Always include types in code examples. Use const over let.`,
  messages: [
    { role: 'user', content: 'Write a retry wrapper for async functions.' }
  ],
});

Streaming

// Streaming with async iterator:
const stream = await anthropic.messages.stream({
  model: 'claude-sonnet-4-6',
  max_tokens: 1024,
  messages: [{ role: 'user', content: 'Write a haiku about TypeScript.' }],
});

// Stream text chunks:
for await (const text of stream.textStream) {
  process.stdout.write(text);
}

// Or get the final message after streaming:
const finalMessage = await stream.getFinalMessage();
console.log(finalMessage.usage);  // { input_tokens: 12, output_tokens: 42 }

// Server-Sent Events for Next.js App Router:
export async function POST(req: Request) {
  const { messages } = await req.json();

  const stream = await anthropic.messages.stream({
    model: 'claude-sonnet-4-6',
    max_tokens: 1024,
    messages,
  });

  // Convert to ReadableStream for Response:
  return new Response(
    new ReadableStream({
      async start(controller) {
        const encoder = new TextEncoder();
        for await (const text of stream.textStream) {
          controller.enqueue(encoder.encode(`data: ${JSON.stringify({ text })}\n\n`));
        }
        controller.enqueue(encoder.encode('data: [DONE]\n\n'));
        controller.close();
      },
    }),
    { headers: { 'Content-Type': 'text/event-stream' } }
  );
}

Prompt Caching: 90% Cost Reduction

Prompt caching is Anthropic's biggest cost-optimization feature.

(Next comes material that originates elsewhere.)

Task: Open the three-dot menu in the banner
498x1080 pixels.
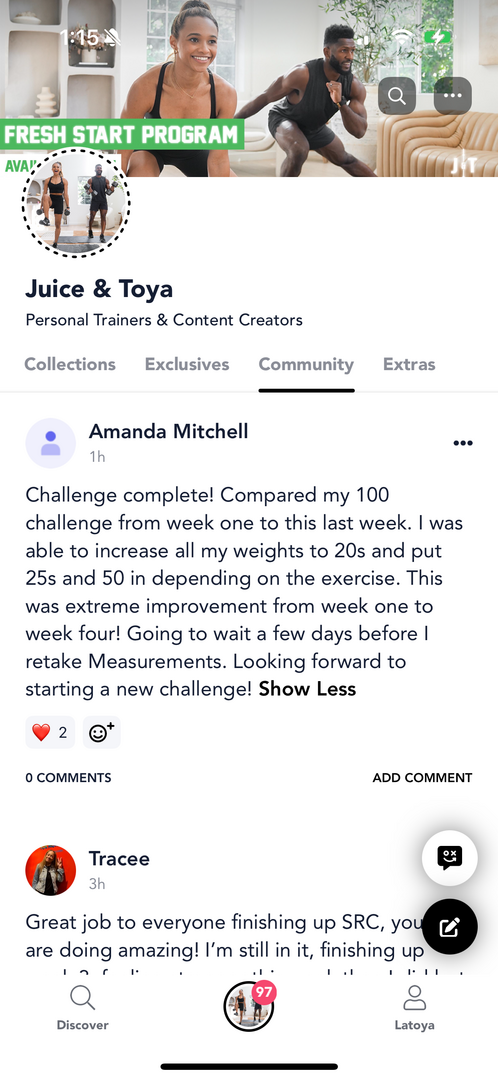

If you're sending the same long system prompt or context repeatedly, mark it for caching and pay 90% less on subsequent requests.

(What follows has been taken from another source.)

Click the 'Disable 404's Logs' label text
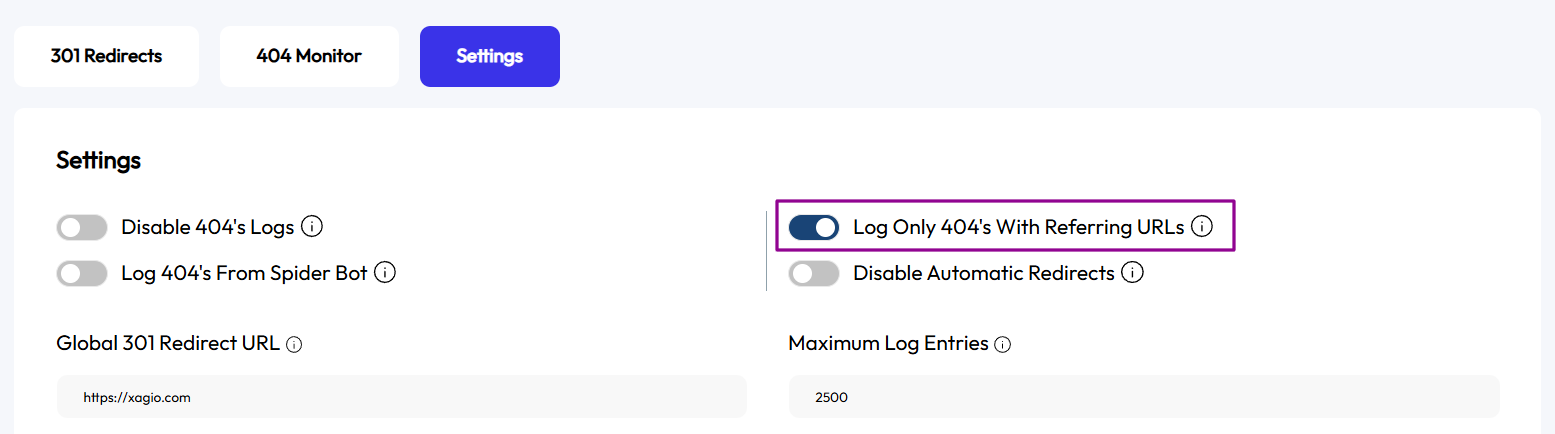This screenshot has height=434, width=1555. [208, 227]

// Without caching: pay full price for system prompt on every request
// With caching: pay once (write), then ~10% on subsequent reads

const systemPrompt = `You are an expert software architect with 20 years of experience.
[...imagine 10,000 tokens of detailed instructions, examples, and context...]
`;

// Mark the system prompt for caching:
const message = await anthropic.messages.create({
  model: 'claude-sonnet-4-6',
  max_tokens: 1024,
  system: [
    {
      type: 'text',
      text: systemPrompt,
      cache_control: { type: 'ephemeral' },  // ← Enable caching
    },
  ],
  messages: [
    { role: 'user', content: 'Review this PR description...' }
  ],
});

// First request: full price (cache write)
// Subsequent requests within 5 minutes: 90% cheaper (cache read)
// Cache write: 25% premium over base input price
// Cache read: ~90% discount vs uncached input price

// Cache large context (like documentation or a codebase):
const docsContext = fs.readFileSync('docs/api-reference.md', 'utf-8');

const response = await anthropic.messages.create({
  model: 'claude-sonnet-4-6',
  max_tokens: 1024,
  system: 'You are a helpful developer support assistant.',
  messages: [
    {
      role: 'user',
      content: [
        {
          type: 'text',
          text: `Here is our API documentation:\n\n${docsContext}`,
          cache_control: { type: 'ephemeral' },  // Cache the long context
        },
        {
          type: 'text',
          text: userQuestion,  // Not cached — changes each request
        },
      ],
    },
  ],
});

// Check cache status:
console.log(response.usage);
// { cache_creation_input_tokens: 15000, cache_read_input_tokens: 0, input_tokens: 50 }
// → First request: writing cache
// On second request: cache_read_input_tokens: 15000 (90% cheaper)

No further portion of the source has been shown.